Today’s healthcare systems are also trying to brand themselves as holistic. Retail landlords can make it easy for them to co-locate with spin and yoga studios, CrossFit boxes, national pharmacies, organic salad bars—you name it. It’s a natural fit, in part because outpatient medical centers are 9-to-5 operators; they shut down right when theaters, restaurants and other entertainment spaces are busiest.
When it comes to maximizing HWBF, it helps to weigh the potential effects of related retail shifts like the “flight to quality” in food. Morgan Stanley Research now forecasts that natural/organic, already the fastest-growing major food segment, will grow at a 10% annual rate through 2020. If that happens, this segment would reach $100 billion in retail sales by 2019 and $110 billion by 2020.

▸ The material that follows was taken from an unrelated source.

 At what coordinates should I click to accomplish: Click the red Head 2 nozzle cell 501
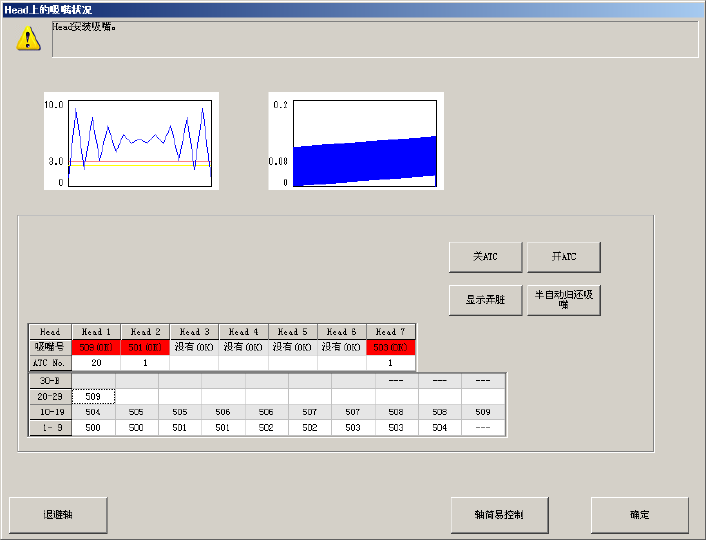(145, 347)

Traditionally, Americans have considered natural/organic to be synonymous with premium pricing. But with this segment going mainstream so fast, you have to wonder whether price insensitivity in natural/organic can hold for much longer.
In the mall world, athleisure concept Fabletics aims to undercut Lululemon and Athleta by selling yoga pants and workout clothes at lower price points. My guess is that, in coming years, new brands will shake up the HWBF category by offering a more enticing blend of quality and value. Some will start as local brick-and-mortar operators; others will begin online and move to physical locations.
These changes could shift how all of us “expect” centers to look in five years or more. Given the momentum of HWBF, will it really be enough to collocate major medical centers—places where patients are being warned about obesity, inactivity, poor nutrition and the like—with chicken-wing chains and “slab” ice cream franchises? Wouldn’t these centers perform better with tenant mixes that fit the ethos of HWBF?
Rethink projects and tenant mixes now rather than scramble to adapt when it’s too late. Tens of millions of people—baby boomers, Gen Xers and Millennials among them—are laser-focused on being healthy, well and fit. Who will give them what they want where they want it?